┌─ Texte source

La langue créole est-elle encore une force jugulée ? Une question en référence au titre de la magistrale analyse de sociolinguistique de Dany Bébél-Gisler, La langue créole, force jugulée publiée en 1976 aux Editions L’Harmattan. Cette scientifique guadeloupéenne reconnue pour la rigueur de son approche et la finesse de son travail démontrait, voici un demi-siècle, que les rapports de force entre le français et le créole aux Antilles menaçaient la survie de notre langue native.
Quelques années plus tard, elle a admis que le combat était désormais gagné. Animatrice d’une école privée, Bwadoubout, offrant une seconde chance à des naufrages du système scolaire, où l’enseignement était dispensé intégralement en langue créole, Dany Bébél-Gisler a démontré par l’exemple que notre idiome pouvait être sauvé.
Son livre a suscité des débats passionnés au moment où il est sorti. Les mouvements nationalistes radicaux prenaient alors toute leur place dans l’espace politique et culturel en Guadeloupe, en Guyane et en Martinique. Il était de bon ton de dénigrer ceux qui remettaient en cause la toute-puissance coloniale et ses effets délétères consistant à considérer la culture populaire, dont la musique et la langue, comme une sous-culture.
Le combat du créole est gagné
Puis, à force de résistance et de persévérance, des militants et des spécialistes de sciences humaines sont parvenus à imposer l’évidence. À savoir que nous avons deux langues à traiter sur le même plan.
C’est la raison pour laquelle la bataille judiciaire sur la co-officialité de langue créole a tout l’air d’une bataille d’arrière-garde. Qui est vraiment gêné par cette décision historique de l’Assemblée de Martinique, prise à l’unanimité sauf la voix d’un élu de droite ?

└─
┌─ Lignes de données

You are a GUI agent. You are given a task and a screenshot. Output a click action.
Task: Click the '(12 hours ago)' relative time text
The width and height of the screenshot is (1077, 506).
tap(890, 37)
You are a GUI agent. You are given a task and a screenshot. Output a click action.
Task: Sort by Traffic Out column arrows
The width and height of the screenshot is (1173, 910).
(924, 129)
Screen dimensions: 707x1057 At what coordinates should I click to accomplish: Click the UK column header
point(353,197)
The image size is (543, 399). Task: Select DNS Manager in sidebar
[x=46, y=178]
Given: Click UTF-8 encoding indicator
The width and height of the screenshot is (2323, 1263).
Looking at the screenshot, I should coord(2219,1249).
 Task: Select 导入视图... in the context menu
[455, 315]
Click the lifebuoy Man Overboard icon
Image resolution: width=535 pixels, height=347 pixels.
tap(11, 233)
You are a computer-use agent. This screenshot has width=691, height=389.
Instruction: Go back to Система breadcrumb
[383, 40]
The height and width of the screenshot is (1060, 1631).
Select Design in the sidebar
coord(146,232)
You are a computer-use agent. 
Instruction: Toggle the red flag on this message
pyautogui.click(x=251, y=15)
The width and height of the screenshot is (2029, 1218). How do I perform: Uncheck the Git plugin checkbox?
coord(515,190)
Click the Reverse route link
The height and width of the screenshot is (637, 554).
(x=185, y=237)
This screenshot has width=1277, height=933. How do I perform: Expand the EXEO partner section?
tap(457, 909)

└─

→ Consigne: Recopiez mot pour mot l'intégralité du texte source sur la langue créole. Les lignes de données n'entrent pas en jeu ici.

→ Réponse:
La langue créole est-elle encore une force jugulée ? Une question en référence au titre de la magistrale analyse de sociolinguistique de Dany Bébél-Gisler, La langue créole, force jugulée publiée en 1976 aux Editions L’Harmattan. Cette scientifique guadeloupéenne reconnue pour la rigueur de son approche et la finesse de son travail démontrait, voici un demi-siècle, que les rapports de force entre le français et le créole aux Antilles menaçaient la survie de notre langue native.
Quelques années plus tard, elle a admis que le combat était désormais gagné. Animatrice d’une école privée, Bwadoubout, offrant une seconde chance à des naufrages du système scolaire, où l’enseignement était dispensé intégralement en langue créole, Dany Bébél-Gisler a démontré par l’exemple que notre idiome pouvait être sauvé.
Son livre a suscité des débats passionnés au moment où il est sorti. Les mouvements nationalistes radicaux prenaient alors toute leur place dans l’espace politique et culturel en Guadeloupe, en Guyane et en Martinique. Il était de bon ton de dénigrer ceux qui remettaient en cause la toute-puissance coloniale et ses effets délétères consistant à considérer la culture populaire, dont la musique et la langue, comme une sous-culture.
Le combat du créole est gagné
Puis, à force de résistance et de persévérance, des militants et des spécialistes de sciences humaines sont parvenus à imposer l’évidence. À savoir que nous avons deux langues à traiter sur le même plan.
C’est la raison pour laquelle la bataille judiciaire sur la co-officialité de langue créole a tout l’air d’une bataille d’arrière-garde. Qui est vraiment gêné par cette décision historique de l’Assemblée de Martinique, prise à l’unanimité sauf la voix d’un élu de droite ?